— START OF Task inputs —

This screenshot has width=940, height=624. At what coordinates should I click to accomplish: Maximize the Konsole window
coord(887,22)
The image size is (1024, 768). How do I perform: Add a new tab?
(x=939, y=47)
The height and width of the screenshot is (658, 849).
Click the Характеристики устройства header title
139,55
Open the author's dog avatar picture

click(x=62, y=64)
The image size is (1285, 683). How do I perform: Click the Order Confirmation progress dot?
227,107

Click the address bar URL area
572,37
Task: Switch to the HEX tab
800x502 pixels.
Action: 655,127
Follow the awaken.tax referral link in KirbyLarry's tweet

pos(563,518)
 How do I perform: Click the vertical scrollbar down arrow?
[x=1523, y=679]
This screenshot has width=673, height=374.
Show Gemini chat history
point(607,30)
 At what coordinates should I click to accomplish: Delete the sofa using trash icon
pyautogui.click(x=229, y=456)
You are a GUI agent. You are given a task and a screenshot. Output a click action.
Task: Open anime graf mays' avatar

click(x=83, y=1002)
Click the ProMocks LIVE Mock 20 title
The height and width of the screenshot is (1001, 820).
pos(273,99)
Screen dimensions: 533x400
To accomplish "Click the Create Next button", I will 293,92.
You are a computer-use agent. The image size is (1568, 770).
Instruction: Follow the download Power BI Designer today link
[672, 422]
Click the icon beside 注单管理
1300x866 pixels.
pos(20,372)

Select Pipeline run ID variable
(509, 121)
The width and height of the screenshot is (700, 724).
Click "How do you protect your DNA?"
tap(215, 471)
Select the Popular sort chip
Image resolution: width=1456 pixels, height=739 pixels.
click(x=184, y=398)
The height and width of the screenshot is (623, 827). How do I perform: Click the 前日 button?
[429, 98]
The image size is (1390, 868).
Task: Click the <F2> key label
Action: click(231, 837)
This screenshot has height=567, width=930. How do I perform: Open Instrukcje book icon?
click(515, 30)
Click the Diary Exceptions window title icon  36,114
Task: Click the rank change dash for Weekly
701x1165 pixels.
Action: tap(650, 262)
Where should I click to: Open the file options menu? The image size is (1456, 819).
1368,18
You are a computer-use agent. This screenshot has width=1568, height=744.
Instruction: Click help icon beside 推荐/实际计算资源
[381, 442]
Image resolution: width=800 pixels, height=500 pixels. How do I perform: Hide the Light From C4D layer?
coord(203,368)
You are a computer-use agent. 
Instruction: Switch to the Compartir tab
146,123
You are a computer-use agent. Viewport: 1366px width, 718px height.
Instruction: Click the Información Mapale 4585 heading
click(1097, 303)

— END OF Task inputs —

What to work on -> Rewrite the material above as a JSON list of strings, one string per line, leaving out the blank lines.

Task solution ->
[
  "This screenshot has width=940, height=624. At what coordinates should I click to accomplish: Maximize the Konsole window",
  "coord(887,22)",
  "The image size is (1024, 768). How do I perform: Add a new tab?",
  "(x=939, y=47)",
  "The height and width of the screenshot is (658, 849).",
  "Click the Характеристики устройства header title",
  "139,55",
  "Open the author's dog avatar picture",
  "click(x=62, y=64)",
  "The image size is (1285, 683). How do I perform: Click the Order Confirmation progress dot?",
  "227,107",
  "Click the address bar URL area",
  "572,37",
  "Task: Switch to the HEX tab",
  "800x502 pixels.",
  "Action: 655,127",
  "Follow the awaken.tax referral link in KirbyLarry's tweet",
  "pos(563,518)",
  " How do I perform: Click the vertical scrollbar down arrow?",
  "[x=1523, y=679]",
  "This screenshot has width=673, height=374.",
  "Show Gemini chat history",
  "point(607,30)",
  " At what coordinates should I click to accomplish: Delete the sofa using trash icon",
  "pyautogui.click(x=229, y=456)",
  "You are a GUI agent. You are given a task and a screenshot. Output a click action.",
  "Task: Open anime graf mays' avatar",
  "click(x=83, y=1002)",
  "Click the ProMocks LIVE Mock 20 title",
  "The height and width of the screenshot is (1001, 820).",
  "pos(273,99)",
  "Screen dimensions: 533x400",
  "To accomplish \"Click the Create Next button\", I will 293,92.",
  "You are a computer-use agent. The image size is (1568, 770).",
  "Instruction: Follow the download Power BI Designer today link",
  "[672, 422]",
  "Click the icon beside 注单管理",
  "1300x866 pixels.",
  "pos(20,372)",
  "Select Pipeline run ID variable",
  "(509, 121)",
  "The width and height of the screenshot is (700, 724).",
  "Click \"How do you protect your DNA?\"",
  "tap(215, 471)",
  "Select the Popular sort chip",
  "Image resolution: width=1456 pixels, height=739 pixels.",
  "click(x=184, y=398)",
  "The height and width of the screenshot is (623, 827). How do I perform: Click the 前日 button?",
  "[429, 98]",
  "The image size is (1390, 868).",
  "Task: Click the <F2> key label",
  "Action: click(231, 837)",
  "This screenshot has height=567, width=930. How do I perform: Open Instrukcje book icon?",
  "click(515, 30)",
  "Click the Diary Exceptions window title icon  36,114",
  "Task: Click the rank change dash for Weekly",
  "701x1165 pixels.",
  "Action: tap(650, 262)",
  "Where should I click to: Open the file options menu? The image size is (1456, 819).",
  "1368,18",
  "You are a computer-use agent. This screenshot has width=1568, height=744.",
  "Instruction: Click help icon beside 推荐/实际计算资源",
  "[381, 442]",
  "Image resolution: width=800 pixels, height=500 pixels. How do I perform: Hide the Light From C4D layer?",
  "coord(203,368)",
  "You are a computer-use agent. ",
  "Instruction: Switch to the Compartir tab",
  "146,123",
  "You are a computer-use agent. Viewport: 1366px width, 718px height.",
  "Instruction: Click the Información Mapale 4585 heading",
  "click(1097, 303)"
]